It is lightning. It should quite naturally stun you when it fries your body. Kakashi's Raiton Bunshin was never said to stun foes either but you seem to have attributed it that feat based on the sole fact it is a lightning jutsu, yet you refuse to do the same with Mabui's technique. 



> Mei doesn't have any significant durability feats, neither does gaara. So the damage couldn't have been that bad if those two where perfectly fine afterwards.



Mei and Gaara got smacked around by giant Susano'o clones and could still stand and perform jutsu. Their durability isn't that bad. 




> no need to get snippy, lol



Concession warmly accepted 



> Kakashi snuke up on kakuzu and landed a raikiri on him b4 he even knew what happend. My whole argument here is that kakashi can use clones, to create an open for a suprise attack similar to the one against kakuzu



Again, _with_ the sharingan active. Also, Tsunade was able to hear Orochimaru's heartbeat from a few feet away, chances are she'll detect Kakashi coming, even from behind. [2]



richard lewis said:


> Well if kakashi manage to set up a bushin while both pain paths where looking right at him and he was being drawing in by BT then that's even more impressive. Regardless if pain could spot kakashi making a bushin even with their linked vision then I don't see how tsunade would.



Many shinobi have performed Kawarimi off-panel without their opponent seeing, even ones who are slower than Kakashi, like Orochimaru, or base Naruto. It's not really that impressive.



> I'm going to come back to this thread when the next chapter comes out after kakashi gets more feats, hopefully this will be a little more of a clear debate then.



It is already very clear, but sure, whatever - until next time.​​


----------



## The Pirate on Wheels (May 12, 2014)

> It still shows the fact that she is lacking in speed, she hasn't gotten that much faster since part 1.



This implies PI Kabuto could keep speed with the Gokage while fighting Madara.


----------



## Hasan (May 12, 2014)

Godaime Tsunade said:


> He is still fast and skilled in taijutsu, so yes, I do. Without knowledge of Tsunade he's not going to know to avoid direct combat.​​



Why not use Raijū Hashiri no jutsu or Suiton: Suiryūdan or even throw some shuriken? We are assuming that one thing that gives him edge in close quarters is no longer there, and he's just going to waltz in there recklessly?

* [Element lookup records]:
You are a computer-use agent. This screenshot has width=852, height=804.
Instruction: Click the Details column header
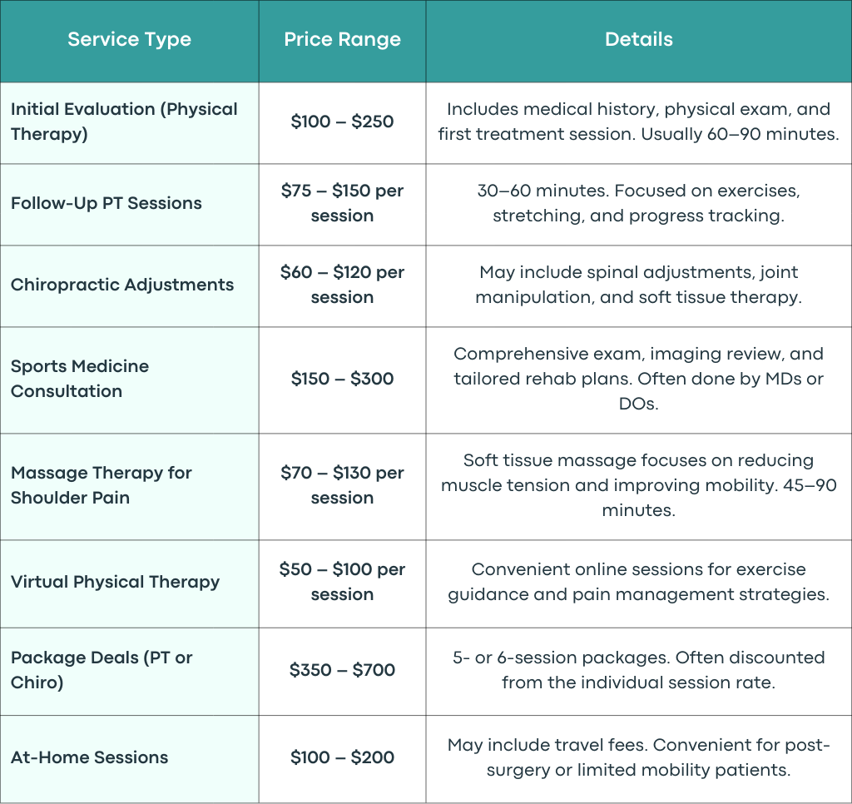click(x=638, y=41)

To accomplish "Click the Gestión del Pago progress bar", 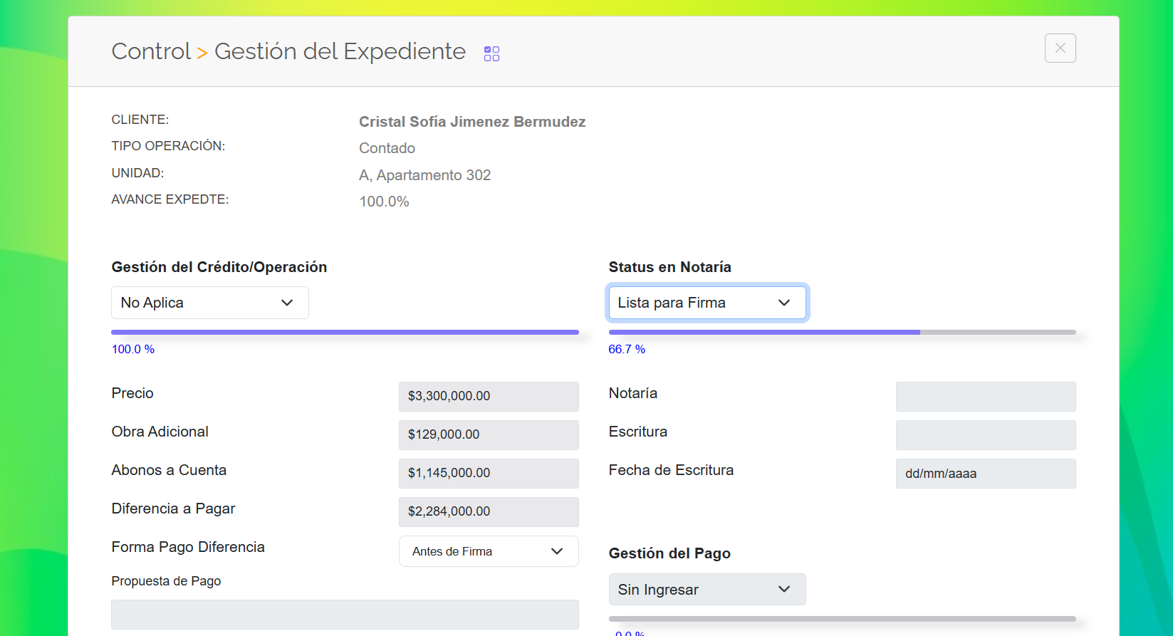I will pyautogui.click(x=842, y=619).
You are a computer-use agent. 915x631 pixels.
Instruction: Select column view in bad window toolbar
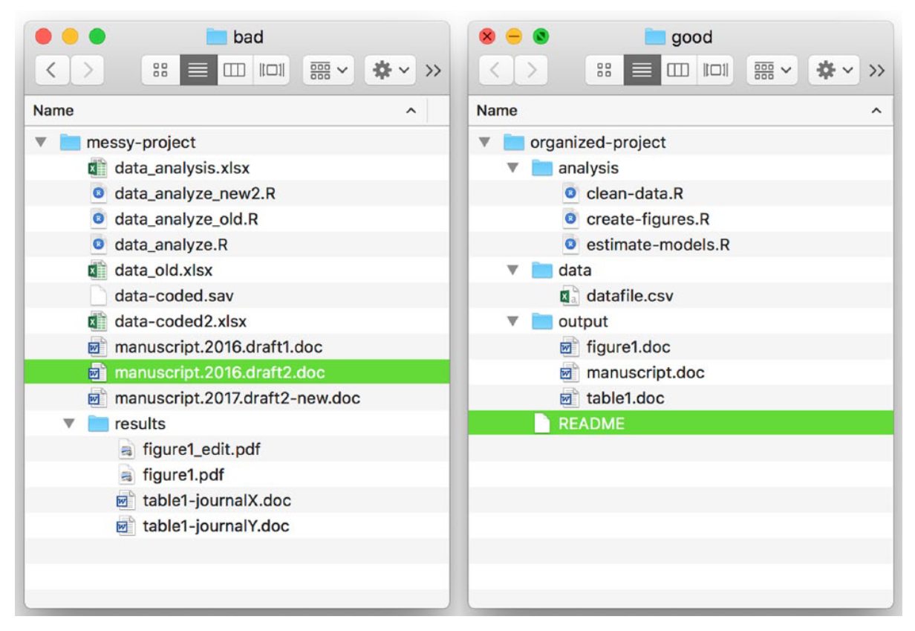tap(234, 71)
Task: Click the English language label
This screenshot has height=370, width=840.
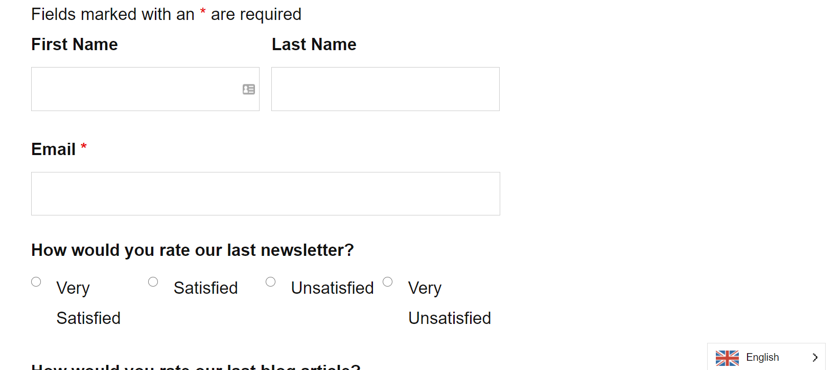Action: [x=762, y=357]
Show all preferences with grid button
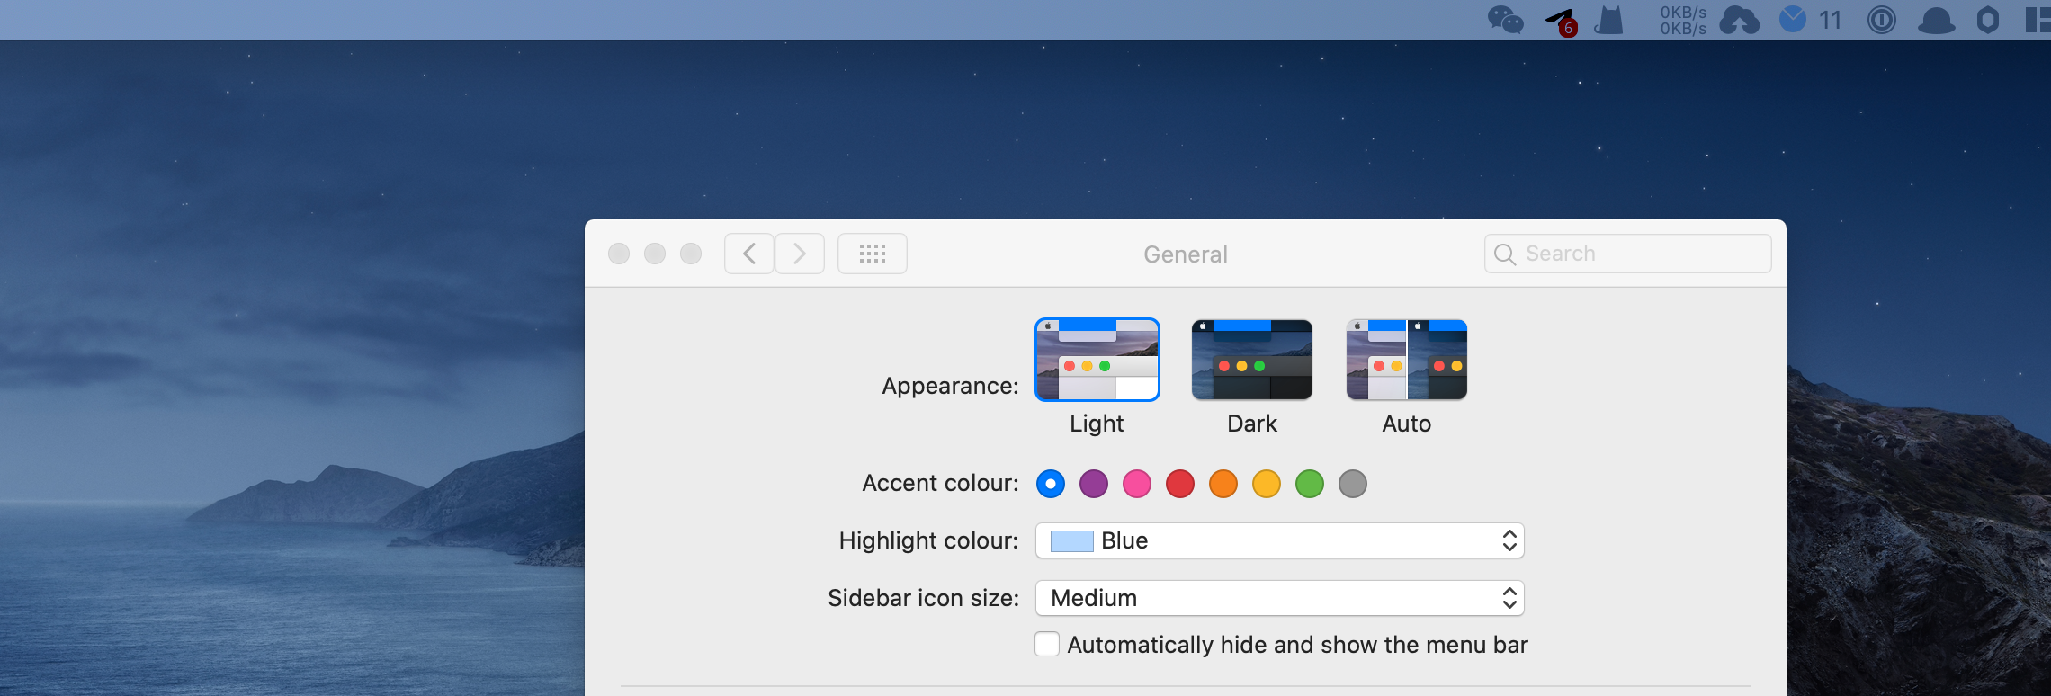The image size is (2051, 696). coord(872,254)
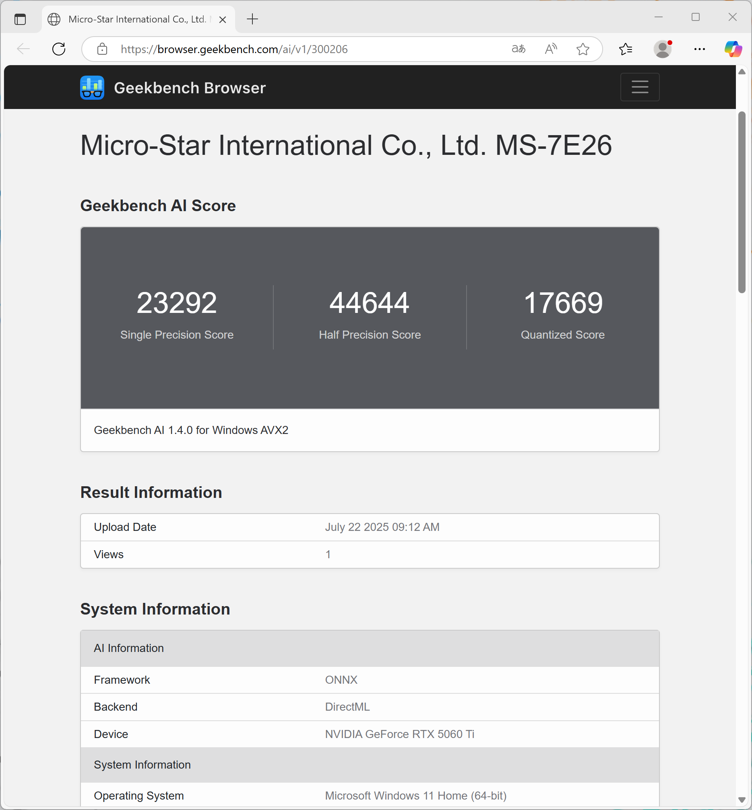The image size is (752, 810).
Task: Open the hamburger navigation menu
Action: [639, 87]
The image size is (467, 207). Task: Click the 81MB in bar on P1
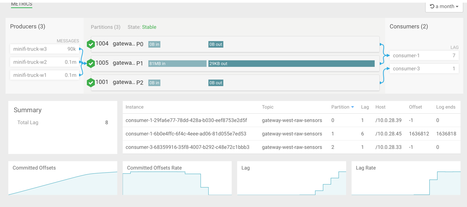177,64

* [What you need to do]:
1. For the forum thread about the Naruto fight debate, decide whether each statement agrees with it. Answer yes or no for each, and quote the words from the thread that settle it.
(a) Tsunade could hear Orochimaru's heartbeat from a few feet away.
(b) After being hit by the giant Susano'o clones, Mei and Gaara were unable to stand.
(c) The post by Hasan is dated May 12, 2014.
2. Transcribe the lines of the entries from the line that contains "You are a computer-use agent. 915x631 pixels." through the line that contains "Action: [x=762, y=357]", including both of those lines. Leave the pictures out.

* [Worked answers]:
1.
(a) Yes: "Tsunade was able to hear Orochimaru's heartbeat from a few feet away"
(b) No: "could still stand and perform jutsu"
(c) Yes: "Hasan (May 12, 2014)"

2.
You are a computer-use agent. 915x631 pixels.
Instruction: Select column view in bad window toolbar
tap(234, 71)
Task: Click the English language label
This screenshot has height=370, width=840.
Action: [x=762, y=357]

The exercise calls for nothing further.